Items listed in a dataset —
□ □ □
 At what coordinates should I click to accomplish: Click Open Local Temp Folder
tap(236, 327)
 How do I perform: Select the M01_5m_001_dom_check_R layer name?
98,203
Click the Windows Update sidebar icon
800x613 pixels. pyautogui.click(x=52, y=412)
□ □ □
WHAT NEEDS TO BE DONE —
Reproduce every entry, word for word.

REPLY TO THE EXERCISE —
 At what coordinates should I click to accomplish: Click Open Local Temp Folder
tap(236, 327)
 How do I perform: Select the M01_5m_001_dom_check_R layer name?
98,203
Click the Windows Update sidebar icon
800x613 pixels. pyautogui.click(x=52, y=412)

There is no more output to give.